Create A Call of Honor In Your Company / Organization / Life

Originally published on LinkedIn · August 2015.

Every community that has faced significant loss or achievement has developed its own auditory tradition for marking it — a distinctive sound or ceremony that says: this person mattered, this moment matters, we will not let it pass in silence.

  • Military: The 21-gun salute and the playing of Taps
  • Ham radio operators: A final radio call using the operator’s call sign, followed by “silent key” — the designation for a licensed operator who has passed
  • Law enforcement: A radio call-out of a fallen officer’s name, badge number, and final call — followed by silence
  • Professional wrestling: The ringing of the match bell ten times, followed by silence, for a member of the community lost

These traditions share something important: they require the community to stop, acknowledge, and honor — out loud, together, intentionally. They are not private. They are not optional. They are part of the culture.
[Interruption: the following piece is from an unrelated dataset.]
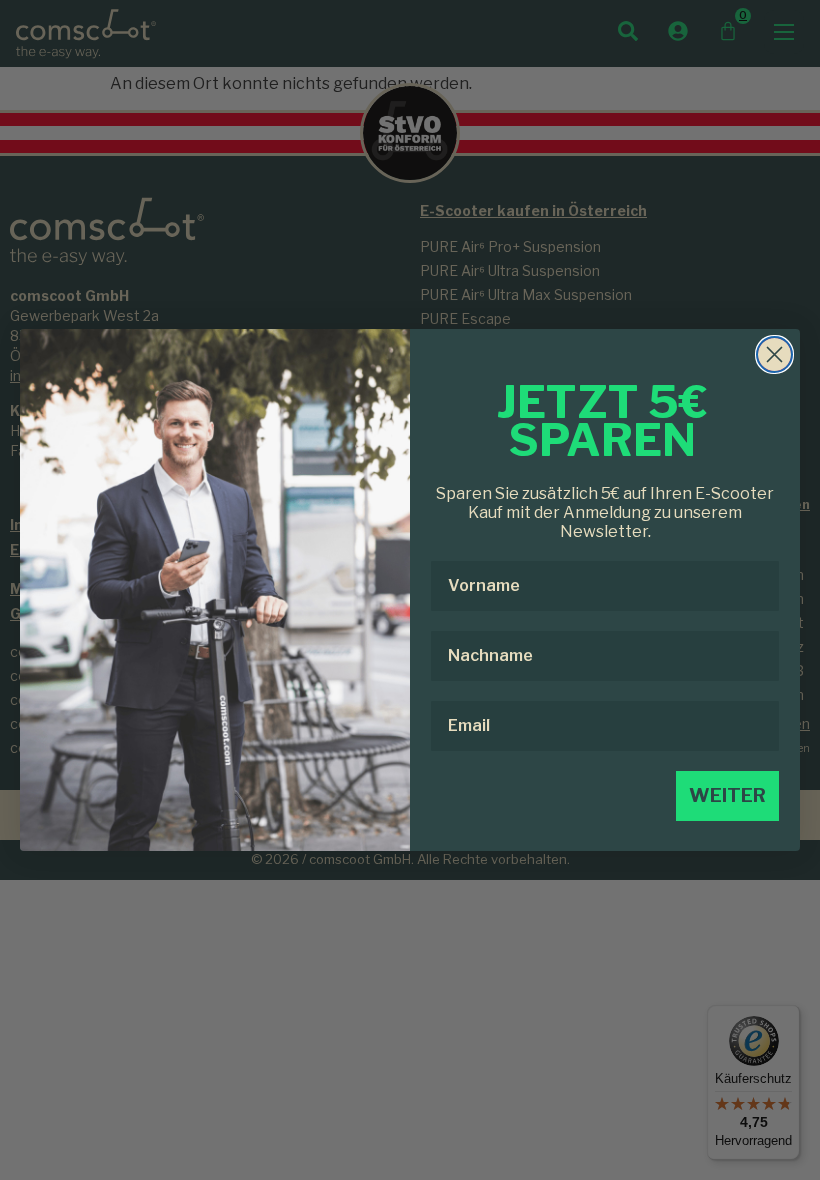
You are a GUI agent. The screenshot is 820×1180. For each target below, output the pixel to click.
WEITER (727, 795)
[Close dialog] (774, 354)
Does Your Organization Have One?

Does your company, your organization, your team have a defined call of honor? A way to acknowledge significant accomplishments and losses that goes beyond a cake in the break room or a forwarded email?

Authentic recognition creates lasting generational effects — for the person being honored and for those doing the honoring. It builds culture in a way that mission statements and core values posters simply do not.

Honor someone loudly today for their accomplishments in life and their impact on you personally and professionally.

Create a call of honor. Define what it sounds like. Make it part of your culture. Then use it.